The innovations in this technology represent a much-needed paradigm shift in computing from a flat 2D screen to something far more immersive and tactile. Interaction with content is as simple as selecting digital objects with your hands and positioning them in your environment as desired, just as you would with physical objects.

Mixed reality is about making computing more personal, and many companies and industries have identified this space as the next big, mainstream computing opportunity. Magic Leap and Meta are currently developing their own mixed-reality offerings and, while the existing technology is cost-prohibitive for most companies and users, the goal is to make this technology affordable and broadly available in the very near future. In October, Microsoft shared its commitment to making 3D content—including mixed reality—available to everyone, and the company is actively working to reduce the barriers to entry, both financial and technical.

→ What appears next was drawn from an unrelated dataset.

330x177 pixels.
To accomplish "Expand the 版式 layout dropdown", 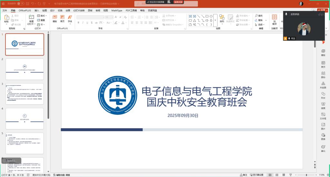I will [x=42, y=15].
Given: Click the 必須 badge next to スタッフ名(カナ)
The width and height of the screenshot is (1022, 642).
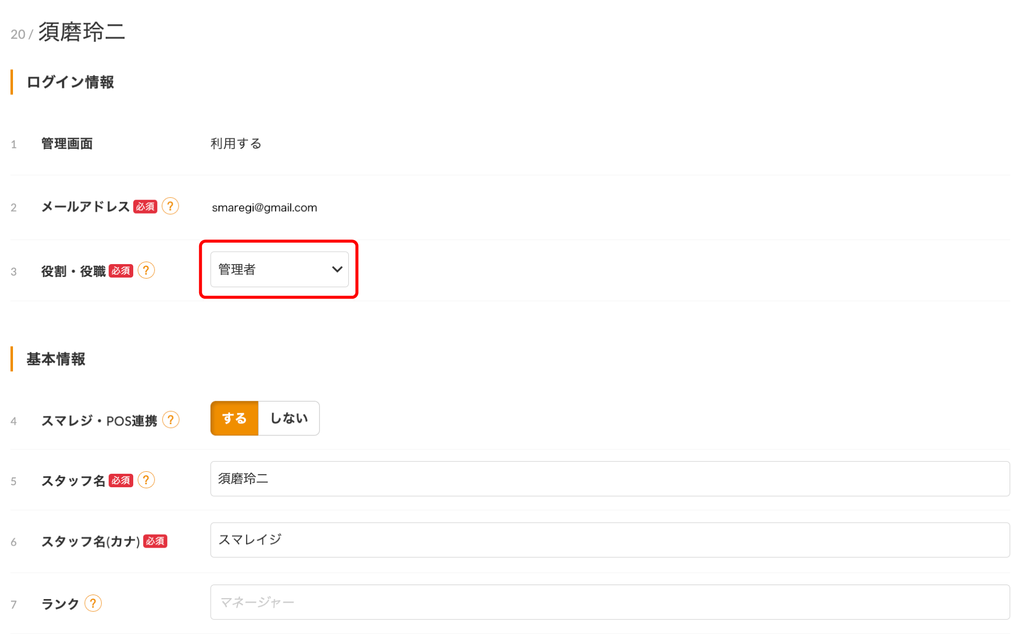Looking at the screenshot, I should [155, 541].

I work on the team developing Actiongram, which is a mixed-reality application for Microsoft HoloLens that enables creators without professional 3D or visual-effects experience to create computer-generated (CG) videos that convincingly blend the digital and the physical worlds. Users can easily incorporate the holograms into their environment and customize them in clever ways to create unique and sharable video content. Using traditional 3D methods, this could require years of visual-effects experience and proficiency with expensive software and equipment. Mixed-reality tools—replacing screens and menus with integrated digital content and a more natural interaction model—will empower users of all skill levels to easily create compelling and convincing scenes in an afternoon. Just as touchscreens enabled more intuitive and natural navigation of the smartphone user interface, MR will pave the way for the most user-friendly computing experience yet.

Mixed reality can also enrich our personal experience in truly innovative ways. Fragments is a mixed-reality game experience that not only brings digital characters into your living room, but enables them to sit on your couch as they speak with you. The game adapts to your individual environment and incorporates it into the story as it unfolds. RoboRaid is a game where the player must repel robotic invaders that barge through their living-room walls. As eye-tracking tech continues to evolve, companies will be able to create characters that can maintain eye contact with the user as they move about the room. And as mixed reality eventually intersects with artificial intelligence (AI), we can expect holographic content that reacts to users and its surroundings in truly remarkable ways. All of these developments work to personalize our stories, bringing them contextually into our lives.

While the technology is developing rapidly, we’re still in the very early stages of learning its full potential: We also need to learn to think and design differently in order to optimize the impact of the mixed world. We believe that the best way to unlock and discover this potential is to make it accessible, and get it into the hands of creators.

Working directly with our audience at an early phase of development is a great opportunity to design an effective tool. We provided Actiongram in beta to several social media influencers and filmmakers on platforms such as YouTube, Instagram, and Vine and have worked closely with them as they’ve harnessed the power of mixed reality in ways that we hadn’t previously imagined: They’ve held a dance party with Nyan Cat; they’ve had fun as a family, leveraging their children as acting talent to interact with a holographic T-Rex in a short film; and they’ve even used the technology to film a music video for rock band Miniature Tigers.

Mixed-reality technology is the platform that will drive the next creative renaissance in storytelling. Our hope is that in the very near future, it will empower anyone to help shape the future of creativity and storytelling.